<<<<
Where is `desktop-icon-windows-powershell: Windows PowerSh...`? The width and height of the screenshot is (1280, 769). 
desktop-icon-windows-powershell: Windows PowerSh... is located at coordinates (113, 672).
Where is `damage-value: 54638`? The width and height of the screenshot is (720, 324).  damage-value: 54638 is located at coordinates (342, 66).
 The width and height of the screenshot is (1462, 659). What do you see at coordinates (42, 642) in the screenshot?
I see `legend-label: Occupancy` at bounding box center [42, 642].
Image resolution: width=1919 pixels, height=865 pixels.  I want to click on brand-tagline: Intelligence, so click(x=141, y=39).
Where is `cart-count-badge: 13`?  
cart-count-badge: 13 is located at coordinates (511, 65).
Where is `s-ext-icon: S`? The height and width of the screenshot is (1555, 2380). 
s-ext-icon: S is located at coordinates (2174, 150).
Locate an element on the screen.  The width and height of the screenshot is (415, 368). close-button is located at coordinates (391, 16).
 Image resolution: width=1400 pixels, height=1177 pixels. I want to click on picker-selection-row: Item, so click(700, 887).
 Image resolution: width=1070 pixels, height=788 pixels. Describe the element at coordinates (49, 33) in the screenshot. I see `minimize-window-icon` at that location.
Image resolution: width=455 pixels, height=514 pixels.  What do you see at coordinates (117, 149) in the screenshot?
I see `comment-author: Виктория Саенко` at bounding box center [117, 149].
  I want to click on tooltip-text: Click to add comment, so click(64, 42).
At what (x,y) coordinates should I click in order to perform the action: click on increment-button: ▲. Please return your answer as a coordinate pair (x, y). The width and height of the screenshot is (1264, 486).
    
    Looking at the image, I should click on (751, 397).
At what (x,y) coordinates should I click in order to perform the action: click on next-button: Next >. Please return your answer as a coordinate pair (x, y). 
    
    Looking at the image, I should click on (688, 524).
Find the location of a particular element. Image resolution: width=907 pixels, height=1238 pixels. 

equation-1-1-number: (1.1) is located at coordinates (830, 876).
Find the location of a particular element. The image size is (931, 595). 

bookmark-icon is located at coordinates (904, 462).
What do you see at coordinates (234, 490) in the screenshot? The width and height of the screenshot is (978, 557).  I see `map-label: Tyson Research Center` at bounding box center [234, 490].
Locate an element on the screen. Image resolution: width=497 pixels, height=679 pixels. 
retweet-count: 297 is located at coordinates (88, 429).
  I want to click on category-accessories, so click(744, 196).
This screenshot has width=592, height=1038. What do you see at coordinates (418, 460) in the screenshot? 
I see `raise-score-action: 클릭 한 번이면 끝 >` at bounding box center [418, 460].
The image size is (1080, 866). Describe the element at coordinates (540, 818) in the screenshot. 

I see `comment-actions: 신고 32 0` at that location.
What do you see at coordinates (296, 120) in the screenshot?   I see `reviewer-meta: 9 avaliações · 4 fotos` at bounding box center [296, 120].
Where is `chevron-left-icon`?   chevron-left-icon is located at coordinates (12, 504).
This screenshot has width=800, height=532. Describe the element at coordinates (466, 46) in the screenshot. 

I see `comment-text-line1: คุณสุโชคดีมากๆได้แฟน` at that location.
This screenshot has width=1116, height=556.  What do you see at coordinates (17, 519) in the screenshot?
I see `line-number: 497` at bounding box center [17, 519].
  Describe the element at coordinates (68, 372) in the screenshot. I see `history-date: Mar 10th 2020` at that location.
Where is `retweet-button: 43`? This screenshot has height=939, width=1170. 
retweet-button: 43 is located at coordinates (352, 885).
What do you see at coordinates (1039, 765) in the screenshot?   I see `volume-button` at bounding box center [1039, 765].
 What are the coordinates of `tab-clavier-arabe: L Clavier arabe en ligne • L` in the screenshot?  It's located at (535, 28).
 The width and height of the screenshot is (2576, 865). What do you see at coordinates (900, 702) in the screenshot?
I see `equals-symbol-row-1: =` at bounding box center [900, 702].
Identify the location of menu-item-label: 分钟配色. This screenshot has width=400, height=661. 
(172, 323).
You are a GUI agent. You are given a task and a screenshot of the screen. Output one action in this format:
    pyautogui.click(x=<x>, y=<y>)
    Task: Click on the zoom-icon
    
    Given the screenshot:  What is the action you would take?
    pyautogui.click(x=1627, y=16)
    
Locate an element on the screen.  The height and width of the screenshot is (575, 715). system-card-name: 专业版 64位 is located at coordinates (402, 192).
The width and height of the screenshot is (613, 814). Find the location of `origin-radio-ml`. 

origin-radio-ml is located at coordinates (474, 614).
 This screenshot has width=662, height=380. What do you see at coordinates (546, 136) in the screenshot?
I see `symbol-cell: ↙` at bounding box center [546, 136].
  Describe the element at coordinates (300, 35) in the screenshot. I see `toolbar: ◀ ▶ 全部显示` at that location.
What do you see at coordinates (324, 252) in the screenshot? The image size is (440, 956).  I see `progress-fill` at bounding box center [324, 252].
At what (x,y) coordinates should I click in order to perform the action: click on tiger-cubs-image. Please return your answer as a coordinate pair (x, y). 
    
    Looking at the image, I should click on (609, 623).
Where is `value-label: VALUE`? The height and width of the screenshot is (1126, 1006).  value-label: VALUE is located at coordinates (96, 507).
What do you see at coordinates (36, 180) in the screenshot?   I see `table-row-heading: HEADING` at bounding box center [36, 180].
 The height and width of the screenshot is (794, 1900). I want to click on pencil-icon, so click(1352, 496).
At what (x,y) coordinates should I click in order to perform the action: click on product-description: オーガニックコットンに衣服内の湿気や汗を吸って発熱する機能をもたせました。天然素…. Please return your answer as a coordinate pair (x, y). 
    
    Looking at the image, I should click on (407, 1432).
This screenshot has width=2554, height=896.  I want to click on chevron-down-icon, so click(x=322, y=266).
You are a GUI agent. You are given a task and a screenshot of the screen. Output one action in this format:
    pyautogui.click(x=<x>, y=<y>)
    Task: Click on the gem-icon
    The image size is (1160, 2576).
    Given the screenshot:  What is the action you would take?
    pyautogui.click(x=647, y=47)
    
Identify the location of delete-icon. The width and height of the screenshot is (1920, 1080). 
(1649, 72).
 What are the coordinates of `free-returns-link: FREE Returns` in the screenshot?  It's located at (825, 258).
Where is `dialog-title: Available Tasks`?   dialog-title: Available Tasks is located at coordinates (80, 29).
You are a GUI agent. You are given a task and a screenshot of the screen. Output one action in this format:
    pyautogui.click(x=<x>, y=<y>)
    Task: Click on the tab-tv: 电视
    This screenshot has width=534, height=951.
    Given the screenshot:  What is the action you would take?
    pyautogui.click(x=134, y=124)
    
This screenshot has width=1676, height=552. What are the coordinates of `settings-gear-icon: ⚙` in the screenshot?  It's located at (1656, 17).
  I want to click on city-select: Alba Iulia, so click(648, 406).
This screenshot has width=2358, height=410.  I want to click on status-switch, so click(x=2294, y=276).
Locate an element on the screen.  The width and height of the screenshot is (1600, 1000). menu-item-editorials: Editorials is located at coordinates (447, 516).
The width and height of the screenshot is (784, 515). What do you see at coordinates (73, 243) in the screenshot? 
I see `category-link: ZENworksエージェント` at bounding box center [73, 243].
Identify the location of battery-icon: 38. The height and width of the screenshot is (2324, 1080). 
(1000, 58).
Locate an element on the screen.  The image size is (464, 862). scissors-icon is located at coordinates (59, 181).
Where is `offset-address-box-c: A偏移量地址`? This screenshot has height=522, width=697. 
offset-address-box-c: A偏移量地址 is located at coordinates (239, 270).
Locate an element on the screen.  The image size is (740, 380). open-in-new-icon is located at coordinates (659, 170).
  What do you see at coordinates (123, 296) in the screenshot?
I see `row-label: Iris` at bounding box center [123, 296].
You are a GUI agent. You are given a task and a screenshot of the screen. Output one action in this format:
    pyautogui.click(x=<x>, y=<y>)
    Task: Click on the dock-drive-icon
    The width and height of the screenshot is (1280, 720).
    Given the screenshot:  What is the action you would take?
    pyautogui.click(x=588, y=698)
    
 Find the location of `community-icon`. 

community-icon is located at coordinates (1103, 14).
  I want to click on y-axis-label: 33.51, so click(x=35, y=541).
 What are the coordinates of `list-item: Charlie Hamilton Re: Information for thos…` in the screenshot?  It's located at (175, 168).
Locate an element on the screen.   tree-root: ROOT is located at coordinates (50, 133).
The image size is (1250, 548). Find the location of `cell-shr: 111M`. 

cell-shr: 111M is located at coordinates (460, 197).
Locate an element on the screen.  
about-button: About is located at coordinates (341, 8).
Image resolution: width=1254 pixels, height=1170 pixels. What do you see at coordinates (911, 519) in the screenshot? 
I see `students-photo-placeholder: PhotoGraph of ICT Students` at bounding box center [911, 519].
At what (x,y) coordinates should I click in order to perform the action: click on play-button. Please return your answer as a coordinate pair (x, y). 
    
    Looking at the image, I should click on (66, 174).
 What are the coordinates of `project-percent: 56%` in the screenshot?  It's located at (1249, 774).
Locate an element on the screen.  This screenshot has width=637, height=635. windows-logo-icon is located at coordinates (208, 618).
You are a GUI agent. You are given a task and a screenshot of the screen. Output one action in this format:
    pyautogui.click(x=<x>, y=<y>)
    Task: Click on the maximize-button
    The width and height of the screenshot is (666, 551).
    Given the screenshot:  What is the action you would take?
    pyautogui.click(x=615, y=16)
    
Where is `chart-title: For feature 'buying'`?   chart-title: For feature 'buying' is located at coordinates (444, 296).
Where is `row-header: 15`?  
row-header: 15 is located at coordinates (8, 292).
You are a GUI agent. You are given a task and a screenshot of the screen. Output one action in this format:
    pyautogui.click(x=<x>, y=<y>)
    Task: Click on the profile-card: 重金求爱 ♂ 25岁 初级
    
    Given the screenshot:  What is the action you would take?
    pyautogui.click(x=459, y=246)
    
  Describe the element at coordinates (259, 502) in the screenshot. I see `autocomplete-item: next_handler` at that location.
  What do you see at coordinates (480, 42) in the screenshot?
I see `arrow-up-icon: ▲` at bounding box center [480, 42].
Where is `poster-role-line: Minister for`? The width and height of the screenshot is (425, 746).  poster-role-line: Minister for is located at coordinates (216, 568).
>>>>
◆ **YOUR INSTRUCTIONS**
Can you repeat, word for word, the items from the very beginning through the line that contains "center [42, 642]."?

◆ **WRITTEN SOLUTION**
Where is `desktop-icon-windows-powershell: Windows PowerSh...`? The width and height of the screenshot is (1280, 769). 
desktop-icon-windows-powershell: Windows PowerSh... is located at coordinates (113, 672).
Where is `damage-value: 54638`? The width and height of the screenshot is (720, 324).  damage-value: 54638 is located at coordinates (342, 66).
 The width and height of the screenshot is (1462, 659). What do you see at coordinates (42, 642) in the screenshot?
I see `legend-label: Occupancy` at bounding box center [42, 642].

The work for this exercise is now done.